The lines from the one holding "Open the telephone" through the end of the records below are to be written out exactly, and nothing else; pictures are to be left out.

[Data records]
════════════════════

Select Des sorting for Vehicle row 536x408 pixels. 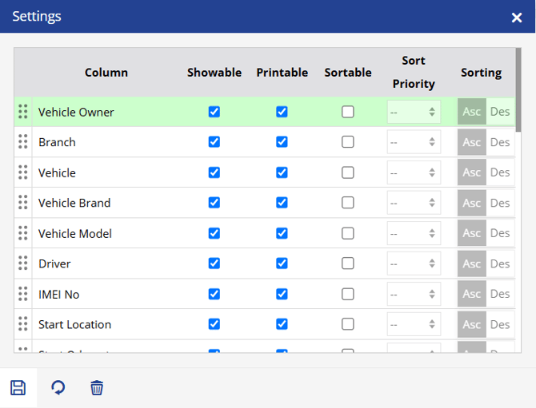point(500,172)
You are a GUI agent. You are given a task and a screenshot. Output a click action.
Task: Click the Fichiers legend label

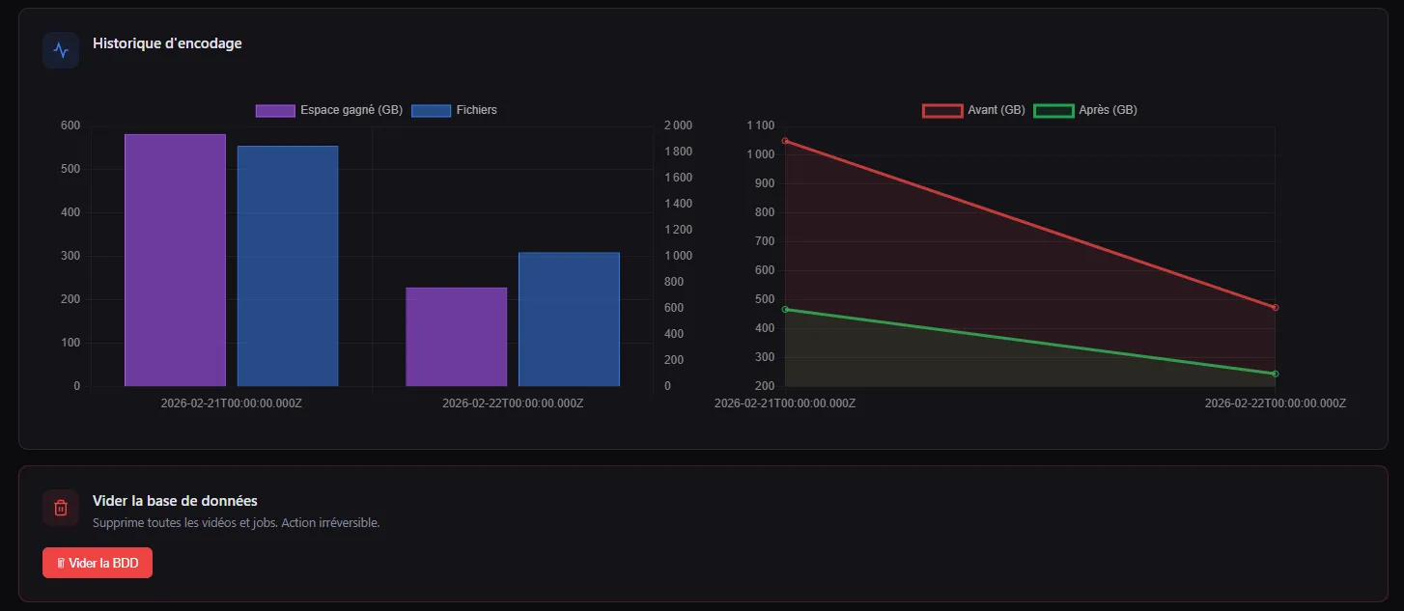coord(477,110)
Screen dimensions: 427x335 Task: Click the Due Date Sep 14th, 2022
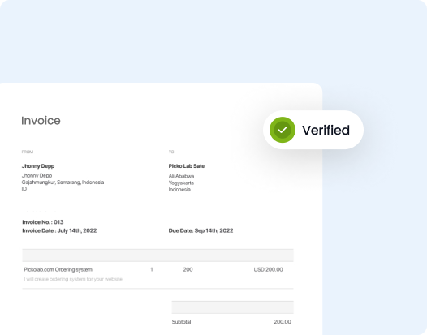[x=201, y=230]
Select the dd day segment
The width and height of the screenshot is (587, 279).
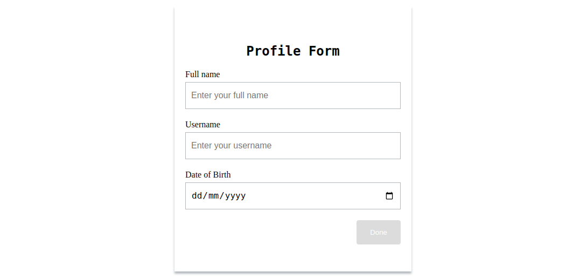(x=196, y=196)
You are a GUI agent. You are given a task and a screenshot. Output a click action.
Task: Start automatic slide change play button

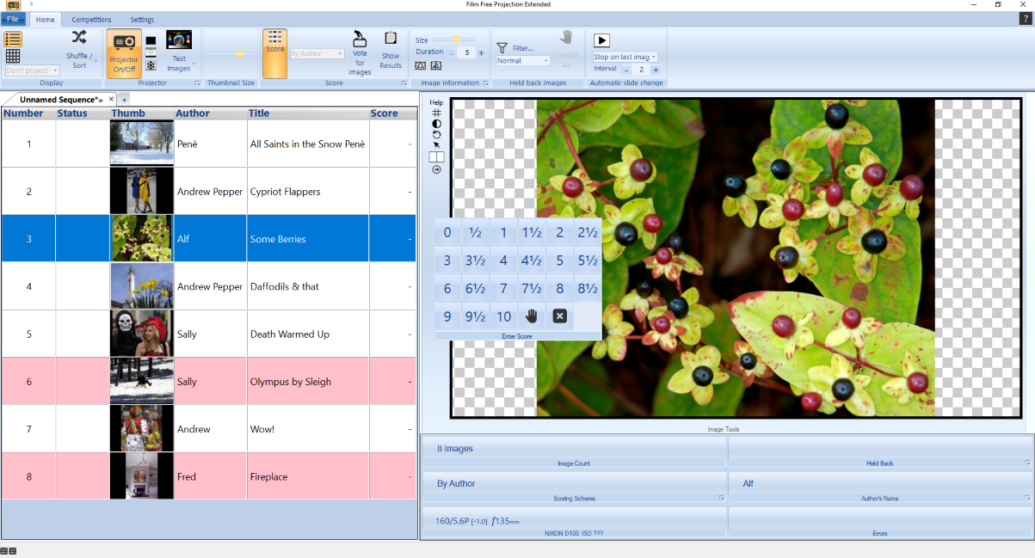[602, 40]
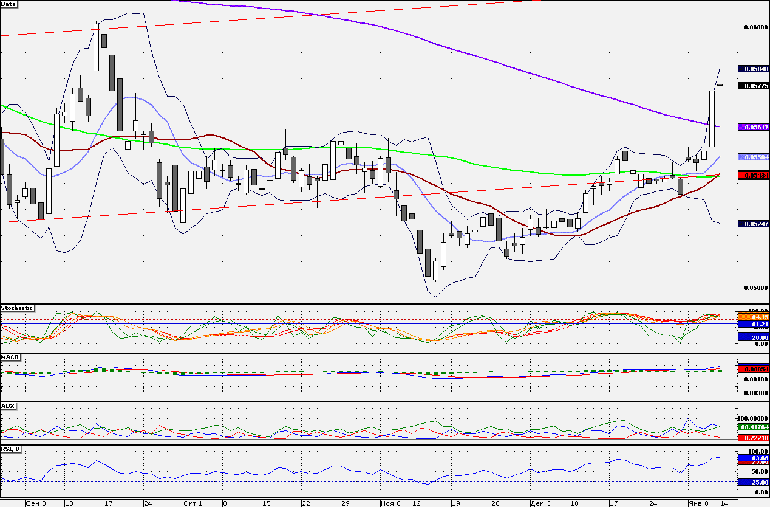
Task: Select the Дек 3 date on the timeline
Action: click(539, 503)
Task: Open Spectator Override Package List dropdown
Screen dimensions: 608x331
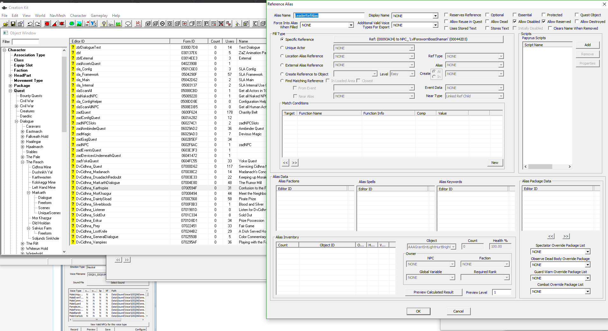Action: pyautogui.click(x=561, y=252)
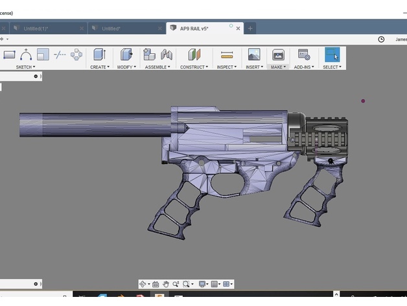Close the AP9 RAIL v5* tab
This screenshot has width=407, height=306.
238,29
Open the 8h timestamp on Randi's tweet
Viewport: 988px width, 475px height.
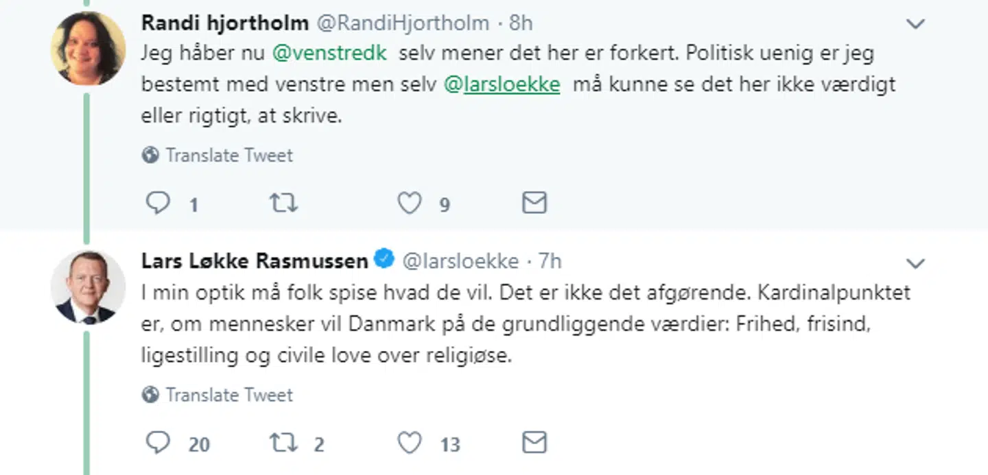[522, 23]
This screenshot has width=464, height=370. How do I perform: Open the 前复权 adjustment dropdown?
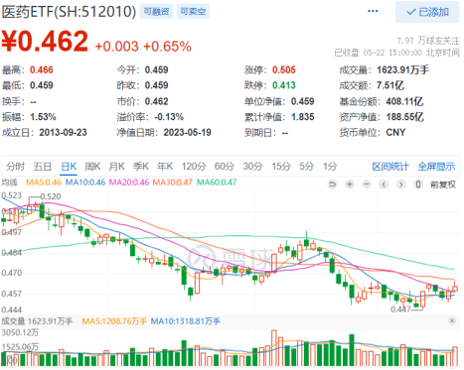pyautogui.click(x=443, y=185)

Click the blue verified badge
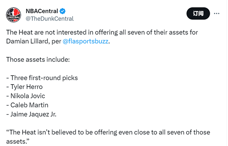tap(63, 11)
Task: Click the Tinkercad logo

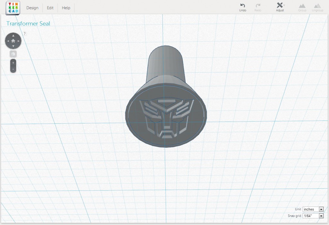Action: point(13,8)
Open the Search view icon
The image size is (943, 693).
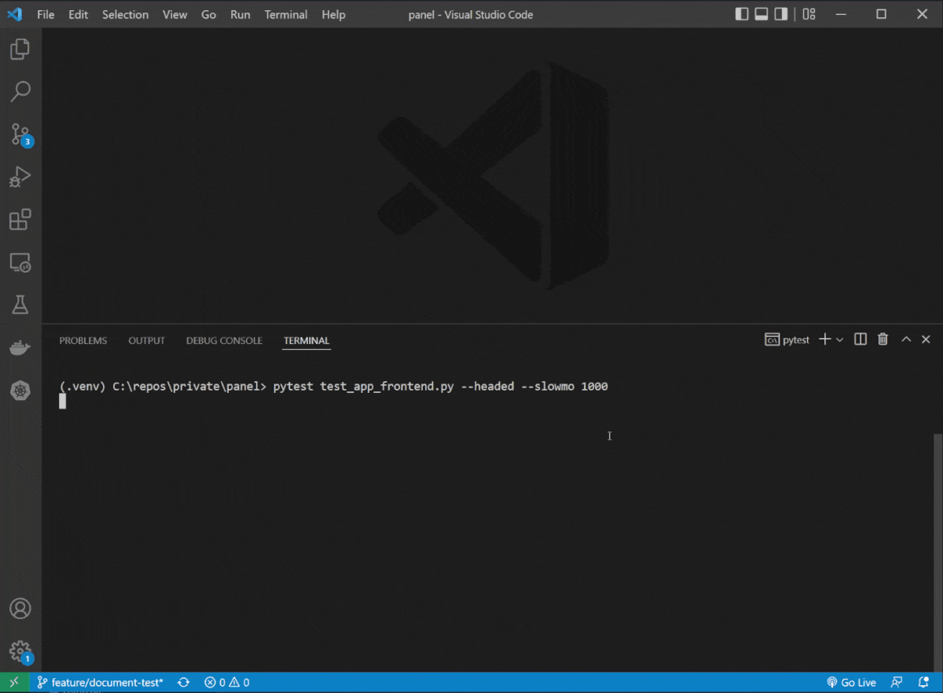[20, 91]
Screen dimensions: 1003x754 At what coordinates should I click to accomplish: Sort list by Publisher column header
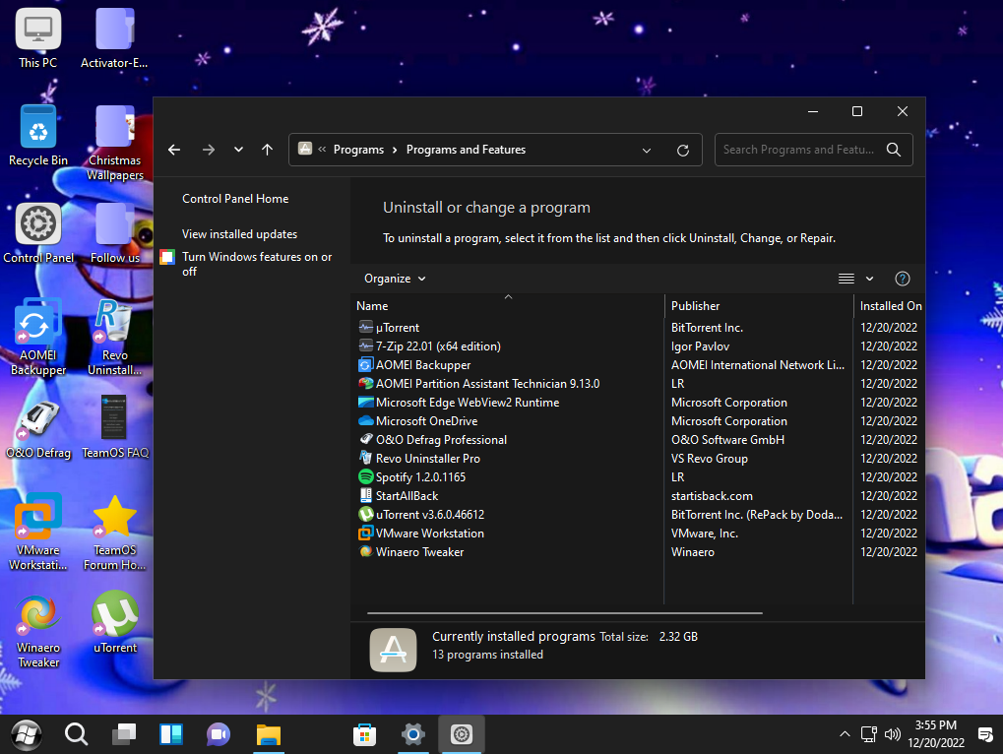tap(695, 306)
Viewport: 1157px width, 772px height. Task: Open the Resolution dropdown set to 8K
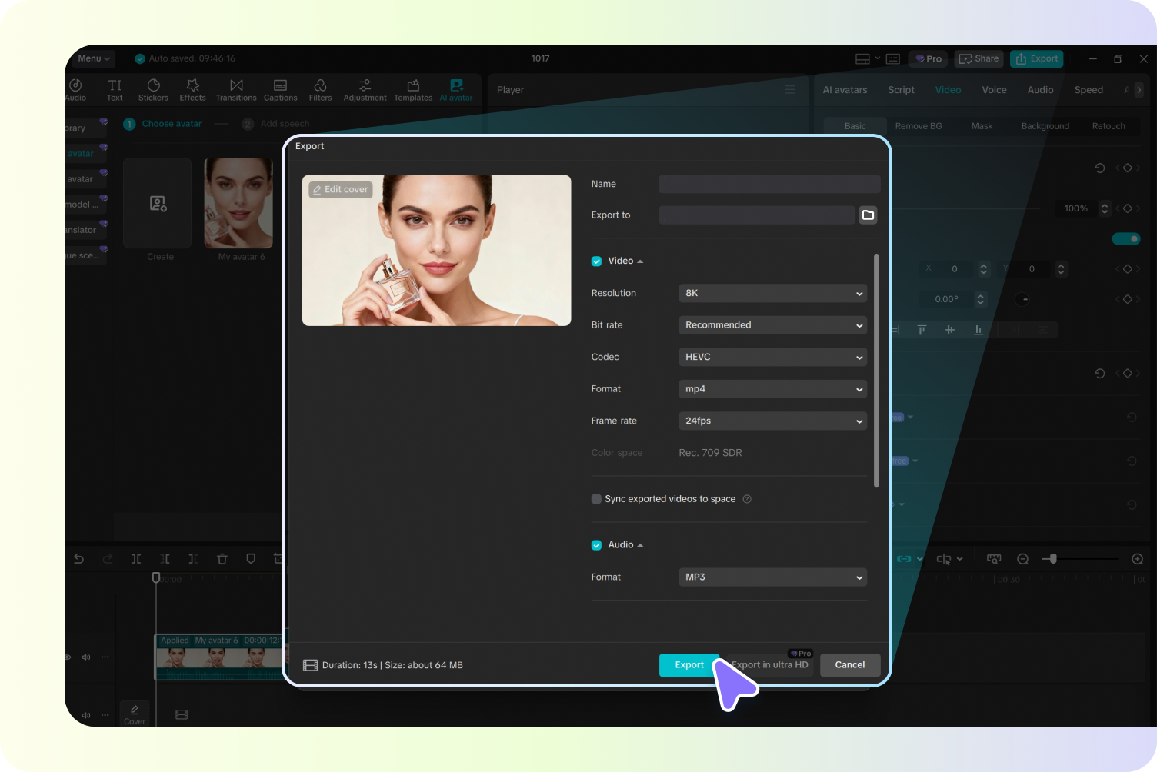coord(772,293)
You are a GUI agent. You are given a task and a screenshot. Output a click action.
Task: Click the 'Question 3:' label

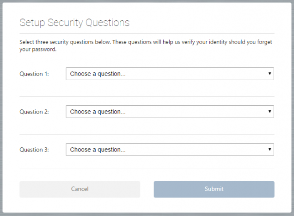click(x=34, y=150)
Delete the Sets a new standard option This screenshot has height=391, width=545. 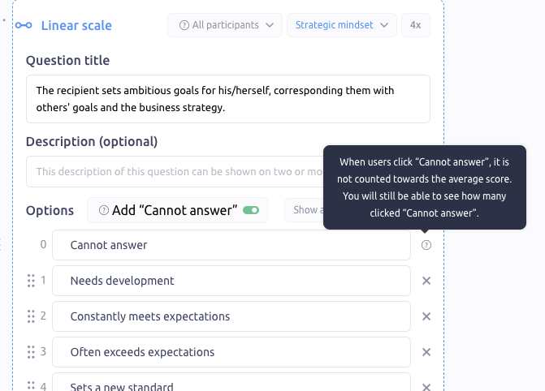(426, 386)
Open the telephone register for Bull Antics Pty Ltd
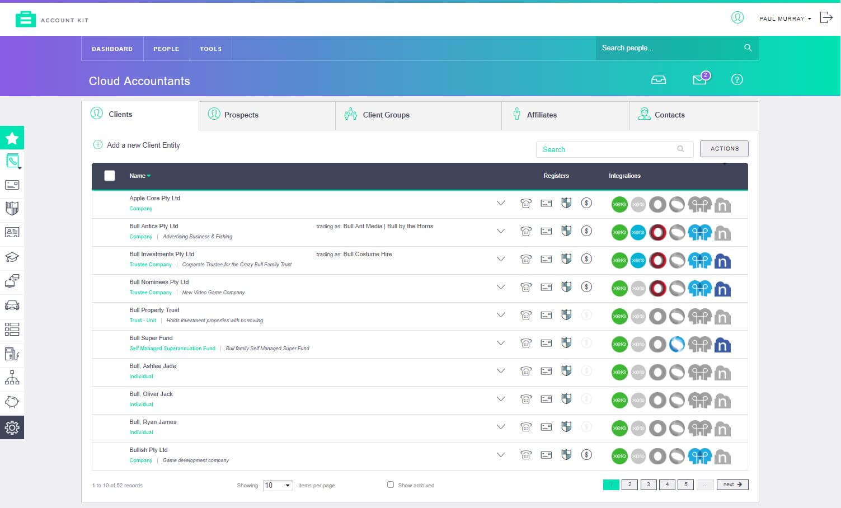The width and height of the screenshot is (841, 508). [525, 231]
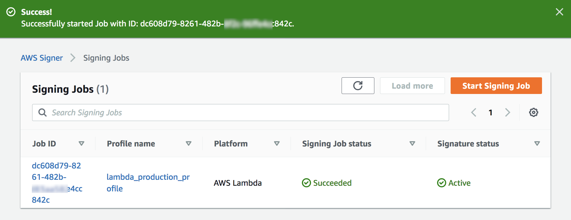Sort by Signing Job status arrow
Screen dimensions: 571x220
coord(412,144)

════════════════════

• Answer section:
Open the telephone register for Bull Antics Pty Ltd
The width and height of the screenshot is (841, 508). [525, 231]
Sort by Signing Job status arrow
Screen dimensions: 571x220
coord(412,144)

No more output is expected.